Juro que vi como subtítulo do filme “A História de Claudinho com Buchecha” e não “A história de Claudinho e Buchecha”. Talvez por ter sido a impressão que ficou em mim após a exibição do filme de Eduardo Albergaria. A partir do ponto de vista de Buchecha (Juan Paiva), “Nosso Sonho” explora a relação da dupla de funk melody tendo como ponto central a conexão entre eles e o fim trágico da parceria como uma espécie de fantasma.

Fico assim sem você

Seguindo a estrutura convencional de uma cinebiografia nacional, o roteiro se preocupa em colocar a figura de Claudinho (Lucas Penteado) como um “ser mágico”, constantemente disposto a salvar a vida do amigo, seja literal como na infância, seja metaforicamente, quando o incentiva a desabrochar seu talento para as composições. Este encantamento presente no personagem e na forma como Buchecha o enxerga oferece a trama – embora batida – um forte tom emotivo, carregado de ternura e delicadeza, sendo uma homenagem singela ao artista que nos deixou em 2002. 

A cena inicial já denota os caminhos escolhidos pela equipe liderada por Albergaria: “O que vou fazer sem você, Claudinho?” A partir deste questionamento, “Nosso Sonho” não apenas desenha o funcionamento da amizade dos dois que a produção quer vender – o encantamento -, mas também pontua bem a personalidade dos artistas. Enquanto Claudinho tem uma personalidade solar, vendo sempre o lado positivo das situações e motivando o amigo; Buchecha parece ser mais reservado, racional. Parte disso se deve ao seu relacionamento com o pai Claudino (Nando Cunha) – algo também explorado pela narrativa – que o trata de forma passivo-agressivo como se nutrisse uma raiva acoplada a inveja pelas decisões do filho. 

Pai vs Filho – as camadas

Na verdade, o sentimento que melhor descreve o personagem de Cunha é a frustração. A relação deste com o filho é a caracterização com mais camadas e complexidade que “Nosso Sonho” exibe, uma vez que, por meio dela, é possível compreender o cenário socioeconômico de onde se originou a dupla, além de levantar outras questões intrínsecas ao ambiente berço do funk nacional como violência doméstica, alcoolismo e o despertar/sufocamento de um talento. É uma pena que todos esses pontos são apenas pincelados sem ter nenhum aprofundamento, colocando os conflitos familiares em segundo plano. 

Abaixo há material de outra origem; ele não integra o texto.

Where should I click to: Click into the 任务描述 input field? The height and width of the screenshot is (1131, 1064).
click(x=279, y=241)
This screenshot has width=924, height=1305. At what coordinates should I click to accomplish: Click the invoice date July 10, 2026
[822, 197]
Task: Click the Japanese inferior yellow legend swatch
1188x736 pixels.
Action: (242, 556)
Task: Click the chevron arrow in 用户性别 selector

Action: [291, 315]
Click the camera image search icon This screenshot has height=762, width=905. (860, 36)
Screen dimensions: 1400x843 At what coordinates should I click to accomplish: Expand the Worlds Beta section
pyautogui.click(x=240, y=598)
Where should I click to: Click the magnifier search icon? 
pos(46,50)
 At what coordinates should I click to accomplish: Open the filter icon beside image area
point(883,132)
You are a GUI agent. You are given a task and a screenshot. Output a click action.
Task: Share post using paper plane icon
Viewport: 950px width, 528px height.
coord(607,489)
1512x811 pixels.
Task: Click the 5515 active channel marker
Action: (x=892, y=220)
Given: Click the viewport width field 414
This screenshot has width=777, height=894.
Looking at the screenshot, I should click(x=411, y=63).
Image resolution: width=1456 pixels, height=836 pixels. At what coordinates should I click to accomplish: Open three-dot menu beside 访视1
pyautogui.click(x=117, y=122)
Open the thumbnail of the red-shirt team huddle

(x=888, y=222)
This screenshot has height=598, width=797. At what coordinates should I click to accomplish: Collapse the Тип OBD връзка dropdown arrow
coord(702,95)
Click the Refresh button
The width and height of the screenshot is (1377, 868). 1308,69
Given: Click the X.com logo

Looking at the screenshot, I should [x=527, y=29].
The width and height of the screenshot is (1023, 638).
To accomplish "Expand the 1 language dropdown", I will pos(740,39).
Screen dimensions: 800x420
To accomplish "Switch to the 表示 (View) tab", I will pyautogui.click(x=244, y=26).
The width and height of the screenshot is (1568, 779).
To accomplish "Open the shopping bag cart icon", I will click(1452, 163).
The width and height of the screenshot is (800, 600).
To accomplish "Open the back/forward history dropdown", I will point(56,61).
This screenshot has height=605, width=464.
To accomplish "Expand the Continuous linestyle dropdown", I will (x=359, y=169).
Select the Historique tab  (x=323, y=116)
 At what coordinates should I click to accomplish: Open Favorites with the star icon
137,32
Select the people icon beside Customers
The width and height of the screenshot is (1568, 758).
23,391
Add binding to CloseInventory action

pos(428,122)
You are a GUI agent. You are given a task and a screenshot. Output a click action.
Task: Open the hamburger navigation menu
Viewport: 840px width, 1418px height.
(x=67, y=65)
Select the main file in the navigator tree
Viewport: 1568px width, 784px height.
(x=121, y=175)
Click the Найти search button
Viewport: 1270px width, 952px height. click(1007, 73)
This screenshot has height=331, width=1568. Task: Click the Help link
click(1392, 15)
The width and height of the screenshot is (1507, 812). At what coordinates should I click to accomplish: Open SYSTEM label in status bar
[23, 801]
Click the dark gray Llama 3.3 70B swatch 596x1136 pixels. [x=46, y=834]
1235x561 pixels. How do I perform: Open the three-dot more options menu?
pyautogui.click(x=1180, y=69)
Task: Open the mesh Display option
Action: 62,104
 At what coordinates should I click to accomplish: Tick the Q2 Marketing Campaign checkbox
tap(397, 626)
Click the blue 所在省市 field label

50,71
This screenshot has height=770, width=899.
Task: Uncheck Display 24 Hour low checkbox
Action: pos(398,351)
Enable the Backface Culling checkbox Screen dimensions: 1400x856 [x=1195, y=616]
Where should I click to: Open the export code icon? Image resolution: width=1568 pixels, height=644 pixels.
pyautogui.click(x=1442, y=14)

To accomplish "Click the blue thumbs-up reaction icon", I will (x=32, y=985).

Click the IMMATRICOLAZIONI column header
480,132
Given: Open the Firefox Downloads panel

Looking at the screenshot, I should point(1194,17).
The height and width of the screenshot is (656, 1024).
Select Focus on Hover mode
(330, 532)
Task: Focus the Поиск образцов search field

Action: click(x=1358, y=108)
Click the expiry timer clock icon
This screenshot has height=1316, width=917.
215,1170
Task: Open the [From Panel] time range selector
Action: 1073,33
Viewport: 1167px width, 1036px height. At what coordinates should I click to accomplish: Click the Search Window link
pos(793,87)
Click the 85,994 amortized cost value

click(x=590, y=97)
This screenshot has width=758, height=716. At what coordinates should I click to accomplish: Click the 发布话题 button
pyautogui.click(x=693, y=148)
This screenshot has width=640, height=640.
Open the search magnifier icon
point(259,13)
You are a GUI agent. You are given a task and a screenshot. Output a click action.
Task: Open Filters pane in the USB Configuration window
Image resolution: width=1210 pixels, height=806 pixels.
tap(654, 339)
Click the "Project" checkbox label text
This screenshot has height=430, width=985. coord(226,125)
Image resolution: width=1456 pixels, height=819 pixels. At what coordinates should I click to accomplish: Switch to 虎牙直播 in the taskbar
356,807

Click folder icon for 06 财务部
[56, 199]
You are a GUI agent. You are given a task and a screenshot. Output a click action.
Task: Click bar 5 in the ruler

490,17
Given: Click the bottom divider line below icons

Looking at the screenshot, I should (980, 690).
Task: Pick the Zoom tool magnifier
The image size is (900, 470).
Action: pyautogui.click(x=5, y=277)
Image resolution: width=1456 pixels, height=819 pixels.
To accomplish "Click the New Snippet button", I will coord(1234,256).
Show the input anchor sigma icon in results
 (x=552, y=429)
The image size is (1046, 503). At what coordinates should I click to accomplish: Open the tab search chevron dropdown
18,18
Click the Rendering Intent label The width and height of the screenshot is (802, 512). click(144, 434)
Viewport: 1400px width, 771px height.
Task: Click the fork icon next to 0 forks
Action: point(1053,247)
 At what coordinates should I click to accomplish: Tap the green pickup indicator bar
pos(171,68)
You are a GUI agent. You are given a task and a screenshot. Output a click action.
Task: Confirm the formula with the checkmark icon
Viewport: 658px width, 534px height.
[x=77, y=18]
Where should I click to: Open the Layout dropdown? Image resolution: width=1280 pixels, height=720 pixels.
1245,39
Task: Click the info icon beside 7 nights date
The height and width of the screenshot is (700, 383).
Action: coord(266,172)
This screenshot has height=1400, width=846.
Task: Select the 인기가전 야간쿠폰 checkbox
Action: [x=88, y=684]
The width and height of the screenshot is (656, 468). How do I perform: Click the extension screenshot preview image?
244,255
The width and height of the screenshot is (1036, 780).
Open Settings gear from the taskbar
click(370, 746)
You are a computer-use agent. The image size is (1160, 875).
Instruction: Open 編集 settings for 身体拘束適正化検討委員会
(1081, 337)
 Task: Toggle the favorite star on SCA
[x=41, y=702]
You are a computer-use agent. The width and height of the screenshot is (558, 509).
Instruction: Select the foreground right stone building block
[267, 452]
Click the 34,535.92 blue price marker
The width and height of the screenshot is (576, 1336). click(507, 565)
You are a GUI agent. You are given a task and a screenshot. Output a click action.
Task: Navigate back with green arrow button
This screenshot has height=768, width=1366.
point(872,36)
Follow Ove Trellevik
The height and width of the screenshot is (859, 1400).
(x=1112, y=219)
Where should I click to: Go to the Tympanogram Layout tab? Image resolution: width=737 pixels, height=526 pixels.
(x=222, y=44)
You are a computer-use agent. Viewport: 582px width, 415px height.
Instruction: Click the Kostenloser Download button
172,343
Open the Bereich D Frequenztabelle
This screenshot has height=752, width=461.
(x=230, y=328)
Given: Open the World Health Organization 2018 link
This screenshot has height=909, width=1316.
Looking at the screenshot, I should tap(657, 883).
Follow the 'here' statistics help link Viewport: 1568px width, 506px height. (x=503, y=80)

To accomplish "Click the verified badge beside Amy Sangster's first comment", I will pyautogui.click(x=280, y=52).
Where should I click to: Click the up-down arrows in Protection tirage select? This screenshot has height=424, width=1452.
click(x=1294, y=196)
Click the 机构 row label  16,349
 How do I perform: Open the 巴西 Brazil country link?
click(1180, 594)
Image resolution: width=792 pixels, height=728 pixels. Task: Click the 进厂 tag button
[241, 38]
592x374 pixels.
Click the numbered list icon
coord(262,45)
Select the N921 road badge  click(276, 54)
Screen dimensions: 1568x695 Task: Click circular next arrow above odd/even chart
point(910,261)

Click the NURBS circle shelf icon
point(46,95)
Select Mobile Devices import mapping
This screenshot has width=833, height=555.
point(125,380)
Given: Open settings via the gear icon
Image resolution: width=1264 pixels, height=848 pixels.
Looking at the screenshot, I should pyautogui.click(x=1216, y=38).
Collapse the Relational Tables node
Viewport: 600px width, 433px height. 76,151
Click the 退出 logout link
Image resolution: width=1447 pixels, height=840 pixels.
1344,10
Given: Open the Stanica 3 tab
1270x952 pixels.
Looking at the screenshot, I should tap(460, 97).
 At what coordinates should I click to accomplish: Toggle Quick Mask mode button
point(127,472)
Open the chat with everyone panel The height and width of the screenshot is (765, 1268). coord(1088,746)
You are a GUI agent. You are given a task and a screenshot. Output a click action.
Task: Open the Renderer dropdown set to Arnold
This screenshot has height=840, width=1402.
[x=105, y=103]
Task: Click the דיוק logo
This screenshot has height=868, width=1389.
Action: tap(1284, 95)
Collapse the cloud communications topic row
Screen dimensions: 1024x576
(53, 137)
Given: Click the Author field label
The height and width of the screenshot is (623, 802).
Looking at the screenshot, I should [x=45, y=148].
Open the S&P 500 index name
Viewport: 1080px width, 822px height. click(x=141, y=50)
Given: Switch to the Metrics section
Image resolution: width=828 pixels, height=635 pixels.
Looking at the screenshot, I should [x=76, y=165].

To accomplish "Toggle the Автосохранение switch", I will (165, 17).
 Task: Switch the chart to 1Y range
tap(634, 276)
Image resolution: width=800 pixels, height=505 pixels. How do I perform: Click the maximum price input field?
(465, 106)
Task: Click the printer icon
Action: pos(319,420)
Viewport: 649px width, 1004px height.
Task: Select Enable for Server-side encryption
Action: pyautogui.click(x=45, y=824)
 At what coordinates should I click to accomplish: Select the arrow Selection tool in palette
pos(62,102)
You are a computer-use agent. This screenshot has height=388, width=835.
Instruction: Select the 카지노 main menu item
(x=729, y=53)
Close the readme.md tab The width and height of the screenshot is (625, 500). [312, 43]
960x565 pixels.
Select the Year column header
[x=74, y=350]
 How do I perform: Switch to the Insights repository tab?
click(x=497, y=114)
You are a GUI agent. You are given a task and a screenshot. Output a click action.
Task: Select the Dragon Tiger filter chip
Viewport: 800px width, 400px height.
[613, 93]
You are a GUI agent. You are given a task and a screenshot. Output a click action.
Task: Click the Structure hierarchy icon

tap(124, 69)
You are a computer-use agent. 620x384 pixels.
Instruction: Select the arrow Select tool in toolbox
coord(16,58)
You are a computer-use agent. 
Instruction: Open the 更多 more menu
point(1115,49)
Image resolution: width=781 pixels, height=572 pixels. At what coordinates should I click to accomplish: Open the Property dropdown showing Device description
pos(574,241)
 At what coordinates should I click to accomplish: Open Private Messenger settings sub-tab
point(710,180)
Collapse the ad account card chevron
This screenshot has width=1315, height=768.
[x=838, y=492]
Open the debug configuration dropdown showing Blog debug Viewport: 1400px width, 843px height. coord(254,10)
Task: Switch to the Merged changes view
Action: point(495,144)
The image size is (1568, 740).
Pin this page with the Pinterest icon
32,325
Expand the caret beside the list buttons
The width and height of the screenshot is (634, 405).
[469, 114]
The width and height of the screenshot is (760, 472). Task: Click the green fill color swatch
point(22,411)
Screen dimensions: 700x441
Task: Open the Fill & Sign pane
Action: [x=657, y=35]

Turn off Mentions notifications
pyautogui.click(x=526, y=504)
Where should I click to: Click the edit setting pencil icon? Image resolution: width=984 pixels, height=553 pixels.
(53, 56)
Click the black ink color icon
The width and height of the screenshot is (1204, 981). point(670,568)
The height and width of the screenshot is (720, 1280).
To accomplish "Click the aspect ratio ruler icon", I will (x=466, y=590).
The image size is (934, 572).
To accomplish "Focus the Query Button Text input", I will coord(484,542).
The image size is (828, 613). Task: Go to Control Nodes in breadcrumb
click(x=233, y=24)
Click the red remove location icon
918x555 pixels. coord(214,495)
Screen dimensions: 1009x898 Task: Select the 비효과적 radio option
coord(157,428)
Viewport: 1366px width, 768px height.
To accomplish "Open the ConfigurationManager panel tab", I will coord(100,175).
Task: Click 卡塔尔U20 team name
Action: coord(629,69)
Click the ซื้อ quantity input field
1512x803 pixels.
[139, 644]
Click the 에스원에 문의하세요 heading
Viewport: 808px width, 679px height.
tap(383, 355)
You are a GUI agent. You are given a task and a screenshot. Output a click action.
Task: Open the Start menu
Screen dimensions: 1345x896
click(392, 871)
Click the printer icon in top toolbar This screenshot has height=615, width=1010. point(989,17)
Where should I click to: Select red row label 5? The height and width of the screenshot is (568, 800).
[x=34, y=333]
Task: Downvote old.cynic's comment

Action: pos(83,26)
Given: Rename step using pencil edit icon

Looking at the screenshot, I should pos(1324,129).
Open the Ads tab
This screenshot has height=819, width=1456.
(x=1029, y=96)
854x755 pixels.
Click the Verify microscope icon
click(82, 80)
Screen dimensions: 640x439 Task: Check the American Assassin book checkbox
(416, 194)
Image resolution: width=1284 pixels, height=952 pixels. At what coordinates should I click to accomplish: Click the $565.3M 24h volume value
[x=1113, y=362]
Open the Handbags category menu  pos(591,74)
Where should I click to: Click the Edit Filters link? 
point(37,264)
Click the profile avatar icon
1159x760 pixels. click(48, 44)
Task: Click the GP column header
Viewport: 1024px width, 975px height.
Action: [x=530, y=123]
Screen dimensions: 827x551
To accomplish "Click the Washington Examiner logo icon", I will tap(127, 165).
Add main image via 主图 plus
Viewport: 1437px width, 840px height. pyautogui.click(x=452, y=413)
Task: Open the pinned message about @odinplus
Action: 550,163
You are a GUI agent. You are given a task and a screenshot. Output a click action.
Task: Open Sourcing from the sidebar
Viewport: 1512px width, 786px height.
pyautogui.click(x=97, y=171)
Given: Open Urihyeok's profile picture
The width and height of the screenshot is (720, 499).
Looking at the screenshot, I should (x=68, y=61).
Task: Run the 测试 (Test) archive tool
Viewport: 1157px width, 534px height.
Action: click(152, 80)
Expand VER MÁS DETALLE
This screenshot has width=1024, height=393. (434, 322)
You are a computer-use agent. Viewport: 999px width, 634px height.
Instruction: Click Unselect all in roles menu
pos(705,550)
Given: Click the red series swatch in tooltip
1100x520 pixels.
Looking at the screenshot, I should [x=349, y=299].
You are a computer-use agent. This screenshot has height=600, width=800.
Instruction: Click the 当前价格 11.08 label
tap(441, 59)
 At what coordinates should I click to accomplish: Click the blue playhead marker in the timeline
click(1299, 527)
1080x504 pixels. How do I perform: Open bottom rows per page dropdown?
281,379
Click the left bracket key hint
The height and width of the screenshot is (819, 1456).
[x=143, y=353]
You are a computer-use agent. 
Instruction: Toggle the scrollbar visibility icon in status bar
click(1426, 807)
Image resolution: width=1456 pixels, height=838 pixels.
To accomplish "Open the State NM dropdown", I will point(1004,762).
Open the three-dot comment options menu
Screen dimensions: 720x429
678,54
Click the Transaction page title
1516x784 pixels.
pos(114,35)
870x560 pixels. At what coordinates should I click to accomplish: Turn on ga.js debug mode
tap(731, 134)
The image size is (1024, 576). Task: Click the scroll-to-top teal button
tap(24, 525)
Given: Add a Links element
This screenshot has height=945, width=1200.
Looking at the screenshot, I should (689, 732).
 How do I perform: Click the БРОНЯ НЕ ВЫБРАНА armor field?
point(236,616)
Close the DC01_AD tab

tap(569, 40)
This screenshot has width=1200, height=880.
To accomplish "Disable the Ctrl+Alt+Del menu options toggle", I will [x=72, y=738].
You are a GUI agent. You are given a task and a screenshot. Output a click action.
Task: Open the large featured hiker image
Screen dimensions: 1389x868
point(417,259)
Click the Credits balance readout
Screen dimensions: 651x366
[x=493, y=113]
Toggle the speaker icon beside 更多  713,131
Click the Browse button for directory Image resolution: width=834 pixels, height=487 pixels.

Curiosamente, o roteiro sempre traz o assunto à tona, como se o mesmo permeasse toda a trajetória da dupla, também. A escolha mostra ser um ponto negativo da produção, uma vez que se apegam tanto a essas conexões, colocando seus altos e baixos como plots e barrigas da vida de Buchecha, que esquecem as personagens femininas que também orbitam a trajetória dos protagonistas. Todas são relegadas a suas funcionalidades – mãe, tia, esposa – sendo ignoradas em seu processo. Um exemplo disso é a mãe do personagem de Paiva, o pivô da partida do filho para o morro do Salgueiro, mas em nenhum momento se apresenta ou se discute como esta se sente em relação a Claudino.

Produto de seu tempo

Apesar de não aprofundar a questão social, “Nosso Sonho” traz em seu plot central algo importante a ser visto no Brasil contemporâneo: o relacionamento entre dois homens negros. Masculinidade, negritude, vida na favela e ascensão são algumas discussões que atravessam a trajetória de quase oito anos de carreira de Claudinho e Buchecha, as quais também tangem a jornada de várias crianças periféricas. Enquanto ouvimos os hits do duo funkeiro, mergulhamos em uma análise empírica desse modo de vida, ainda que algumas letras não tenham envelhecido como vinho, vale ressaltar o quanto dizem sobre o período em que foram escritas. 

Junto a tudo isso, a dupla Juan Paiva e Lucas Penteado brilha. Penteado começa o filme um tanto infantilizado, mas conforme a história avança, percebe-se que tal característica faz parte da personalidade de seu personagem. Ele passa um carisma e vibração que são fundamentais para motivar Buchecha, já que cabe a Paiva ser um pouco mais introspectivo. Seus momentos dramáticos são mais intensos e o ator consegue transpassar bem essas caracterizações, denotando o quanto ele é um dos melhores de sua geração. 

“Nosso sonho” tem seus pontos altos e baixos, porém é um filme com muita alma e que demonstra o quanto nada apaga o que brilha na memória, neste caso entregando o segredo do sucesso da dupla carioca: o quão singela era a relação de irmandade entre Claudinho e Buchecha.